A Perspective on Operations and Project Management for Profitability

operations-projects-profitability

The interesting bit about the confusion that surrounds these terms isn’t our daily tasks or our reactions to these daily tasks. The confusion stems from the manner in which we react to the surprises that each environment throws up and how we are for some reason always surprised when faced with them.

Seems confusing? Let’s step back for a minute. Where does the confusion come in? Both environments are impacted by uncertainties that make life difficult, albeit in their particular way. The difference between the two sets of uncertainties, however, is how we allow ourselves to react to the surprises in each environment, whether repetitive or one time. How we manage them so that our goals and objectives are always achieved to plan.

To truly understand these environments, we must ponder over a few questions which keep cropping up in our day to day management:

  1. If Operations is a repetitive activity, shouldn’t murphies (after Murphy’s law or uncertainties) be related only to external dependencies such as design changes, or non-availability of materials and resources rather than operations planning issues? If I were to go one step further, I’d posit that even these external dependencies are repetitive.
  2. When operations planning is well managed, shouldn’t our plant run on an auto-pilot mode with predictability in murphies? However, auto-pilot in operations is often a mirage because there are just too many internal challenges. More so than external ones. We also spend more time managing these internal issues as they are far easier to handle as compared to external ones.
  3. Why do external issues tend to be hidden in the closet until they escalate into an emergency requiring the expertise of senior leadership? Yes, it is a universal truth – the role of senior leaders is often validated by their firefighting skills. Most organisations have a few on the rolls and are quite proud of it.
  4. Is it really all about capability and skill in managing issues? If that is the case why do we often end up with a solution in the end when the client is screaming at us down the phone or when senior leadership steps in?
  5. Is everything about capacity and time? If so, how do we always have that big push in our turnover in the last month of the fourth quarter of the financial year? This one is a killer and should give us pause and make us really evaluate our environment and company.

Even if one were to go back and replace operations with projects in the above, the challenges would seem similar. Possibly the only reason projects are generally managed like an operations environment as if everything is repetitive and operations like projects as if everything is unique. Any wonder then that companies are struggling to deliver and meet profitability targets in both while leaving customers thoroughly unsatisfied?

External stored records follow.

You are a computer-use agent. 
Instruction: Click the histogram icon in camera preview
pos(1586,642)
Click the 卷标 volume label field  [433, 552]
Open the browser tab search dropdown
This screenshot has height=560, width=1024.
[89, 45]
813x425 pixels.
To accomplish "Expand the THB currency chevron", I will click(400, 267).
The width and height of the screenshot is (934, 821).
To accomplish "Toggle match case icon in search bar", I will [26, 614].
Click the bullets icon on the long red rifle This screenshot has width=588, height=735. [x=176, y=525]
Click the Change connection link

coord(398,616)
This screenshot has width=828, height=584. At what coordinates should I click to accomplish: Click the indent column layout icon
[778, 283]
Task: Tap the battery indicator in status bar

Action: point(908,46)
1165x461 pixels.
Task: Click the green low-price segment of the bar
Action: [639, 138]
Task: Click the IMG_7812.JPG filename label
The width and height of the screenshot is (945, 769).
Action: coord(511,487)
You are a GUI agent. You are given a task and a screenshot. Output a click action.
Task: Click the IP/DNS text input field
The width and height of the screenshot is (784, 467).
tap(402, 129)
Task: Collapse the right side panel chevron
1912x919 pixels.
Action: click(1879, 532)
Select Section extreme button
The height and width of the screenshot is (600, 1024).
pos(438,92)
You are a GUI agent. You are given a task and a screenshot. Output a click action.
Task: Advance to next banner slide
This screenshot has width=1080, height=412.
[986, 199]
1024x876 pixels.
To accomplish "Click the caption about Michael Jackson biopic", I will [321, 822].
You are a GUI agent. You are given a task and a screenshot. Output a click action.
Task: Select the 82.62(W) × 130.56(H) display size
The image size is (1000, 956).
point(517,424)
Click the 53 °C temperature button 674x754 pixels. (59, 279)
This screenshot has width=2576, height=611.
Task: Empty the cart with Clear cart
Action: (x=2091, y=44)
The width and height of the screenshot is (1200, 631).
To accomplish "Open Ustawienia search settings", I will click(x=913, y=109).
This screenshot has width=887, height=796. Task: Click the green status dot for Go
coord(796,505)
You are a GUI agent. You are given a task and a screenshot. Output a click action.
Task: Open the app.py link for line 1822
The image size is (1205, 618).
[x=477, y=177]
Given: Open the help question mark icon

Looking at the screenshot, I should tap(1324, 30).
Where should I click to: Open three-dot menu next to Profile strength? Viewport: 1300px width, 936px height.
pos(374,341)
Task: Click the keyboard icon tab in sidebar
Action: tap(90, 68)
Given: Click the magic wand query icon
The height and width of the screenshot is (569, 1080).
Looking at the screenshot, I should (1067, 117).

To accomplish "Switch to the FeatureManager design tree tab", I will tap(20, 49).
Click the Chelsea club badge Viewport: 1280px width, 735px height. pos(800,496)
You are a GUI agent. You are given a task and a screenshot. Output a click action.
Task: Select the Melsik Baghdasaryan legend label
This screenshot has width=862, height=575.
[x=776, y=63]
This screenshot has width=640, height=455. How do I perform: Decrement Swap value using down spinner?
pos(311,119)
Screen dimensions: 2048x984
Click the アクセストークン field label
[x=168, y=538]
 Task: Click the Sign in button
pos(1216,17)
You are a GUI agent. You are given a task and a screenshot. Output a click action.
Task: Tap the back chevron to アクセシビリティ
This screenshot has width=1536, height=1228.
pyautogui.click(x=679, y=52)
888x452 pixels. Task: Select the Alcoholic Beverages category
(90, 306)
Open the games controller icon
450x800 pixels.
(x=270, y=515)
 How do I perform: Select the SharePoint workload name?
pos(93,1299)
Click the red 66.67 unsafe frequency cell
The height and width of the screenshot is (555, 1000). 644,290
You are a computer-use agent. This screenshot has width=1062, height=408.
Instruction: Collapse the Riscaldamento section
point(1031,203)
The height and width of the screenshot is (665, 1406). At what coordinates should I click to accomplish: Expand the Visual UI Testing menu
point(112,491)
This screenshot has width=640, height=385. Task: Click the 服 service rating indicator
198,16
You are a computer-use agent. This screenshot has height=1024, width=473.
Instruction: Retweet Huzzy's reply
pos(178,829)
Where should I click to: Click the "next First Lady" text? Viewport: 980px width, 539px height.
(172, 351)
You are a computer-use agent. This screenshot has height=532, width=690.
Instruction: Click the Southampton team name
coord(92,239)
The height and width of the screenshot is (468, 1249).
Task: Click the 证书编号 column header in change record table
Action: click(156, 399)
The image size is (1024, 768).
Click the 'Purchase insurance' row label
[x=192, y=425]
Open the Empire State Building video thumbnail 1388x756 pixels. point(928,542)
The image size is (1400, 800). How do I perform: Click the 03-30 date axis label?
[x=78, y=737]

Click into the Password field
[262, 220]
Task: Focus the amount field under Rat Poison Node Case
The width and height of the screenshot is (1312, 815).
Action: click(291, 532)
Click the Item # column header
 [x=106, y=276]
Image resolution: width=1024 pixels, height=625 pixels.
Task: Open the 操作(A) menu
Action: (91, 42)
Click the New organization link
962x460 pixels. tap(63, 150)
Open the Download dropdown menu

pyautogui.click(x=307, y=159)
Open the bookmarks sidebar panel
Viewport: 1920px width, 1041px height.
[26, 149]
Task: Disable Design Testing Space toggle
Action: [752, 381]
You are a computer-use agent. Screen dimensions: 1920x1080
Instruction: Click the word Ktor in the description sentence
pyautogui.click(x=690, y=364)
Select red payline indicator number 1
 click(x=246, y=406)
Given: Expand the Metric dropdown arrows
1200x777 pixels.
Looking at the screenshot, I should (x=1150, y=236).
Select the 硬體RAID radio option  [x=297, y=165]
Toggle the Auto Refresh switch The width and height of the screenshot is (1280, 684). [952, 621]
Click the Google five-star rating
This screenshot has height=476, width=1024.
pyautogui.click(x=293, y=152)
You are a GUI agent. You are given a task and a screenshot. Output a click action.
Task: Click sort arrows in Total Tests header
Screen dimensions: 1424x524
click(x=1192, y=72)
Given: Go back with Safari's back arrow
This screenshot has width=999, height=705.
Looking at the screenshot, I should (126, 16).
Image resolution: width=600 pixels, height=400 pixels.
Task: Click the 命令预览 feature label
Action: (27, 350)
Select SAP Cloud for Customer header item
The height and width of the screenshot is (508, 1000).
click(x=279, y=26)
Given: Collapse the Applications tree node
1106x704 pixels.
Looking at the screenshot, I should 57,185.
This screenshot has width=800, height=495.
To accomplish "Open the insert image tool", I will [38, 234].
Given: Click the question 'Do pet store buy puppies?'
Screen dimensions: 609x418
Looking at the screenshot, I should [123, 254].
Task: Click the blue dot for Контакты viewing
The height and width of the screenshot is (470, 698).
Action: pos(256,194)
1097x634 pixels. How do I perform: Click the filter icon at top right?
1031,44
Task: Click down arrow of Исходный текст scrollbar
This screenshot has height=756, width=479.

Fabtech as an organisation is uniquely placed to understand these issues. We are a made-to-order (equipment manufacturing) company that also designs, manages and commissions projects to provide a complete 360-degree solution for our customers. You could say we are the only single source project management company in the world with its own manufacturing.

Let’s share some of the understanding of both environments we have learned through years of experience – a prerequisite to understanding how we do things differently and successfully.

For any environment to ensure flow and deliver profits, we must focus on the right things. In the case of operations it should be about protecting capacity, and for projects, it has to be effective time management.

It is essential to understand that in a pure operations environment, out of the total lead time for doing the work, ‘wait’ times are much higher as compared to the ‘touch’ or the ‘do’ time. Fabtech manages this in our made-to-order environment by recognising that the major driver of capacity is never internal. It is all about the speed at which we procure long lead time items and convert order books into dispatchable orders that are less prone to design changes and ensuring we take the right orders into production.

Our experience has taught us that the more time we spend on negotiation and design approval for long lead time items, which don’t really change, the lesser time we have available to us to manufacture. Lengthy negotiations on long lead items eat away at profits and have no incremental benefit.

At Fabtech we initiate the process from the start, during the sales cycle and subsequent handovers. Once we have clarity on long lead items, the design team has sufficient time, and we can still procure the rest of the items in time for production to deliver the final quality product. By ensuring we focus on the right things, we free up capacity constraints.

In a project environment, when we talk of lead time, it is precisely the opposite. Of the total lead time available for getting the job done, ‘touch’ time is much higher as compared to the ‘wait’ time. The focus, therefore, is in our ability to seek early warning signals from resources who are engaged in the work so as to guard time available with resources to complete the tasks, fiercely.

Since all projects are unique and each project is literally a first, the real issues on the project that can impact project deadlines do not emerge until the on-ground resources start work and the project is well underway. In most situations, the team believes they have everything under control and are unaware that small issues can snowball into more significant challenges that impact timelines. This often results in senior management and experts being brought in at the last minute to get things ‘under control’. Opening lines of communication at all levels, clarity on what must be escalated and when, and management keenly receptive to signals at every stage of the project will go a long way to dispelling the notion that projects are always delayed, and that’s how the industry functions.

At Fabtech we have aligned processes to ensure we manage ‘Operations’ as operations and ‘Projects’ as projects, which has improved our on-time delivery in both the made-to-order and projects environments. Subsequent blog posts will explore each of these environments in detail along with initiatives we have undertaken to ensure better management for profitability and growth as well as an ever-increasing list of satisfied customers.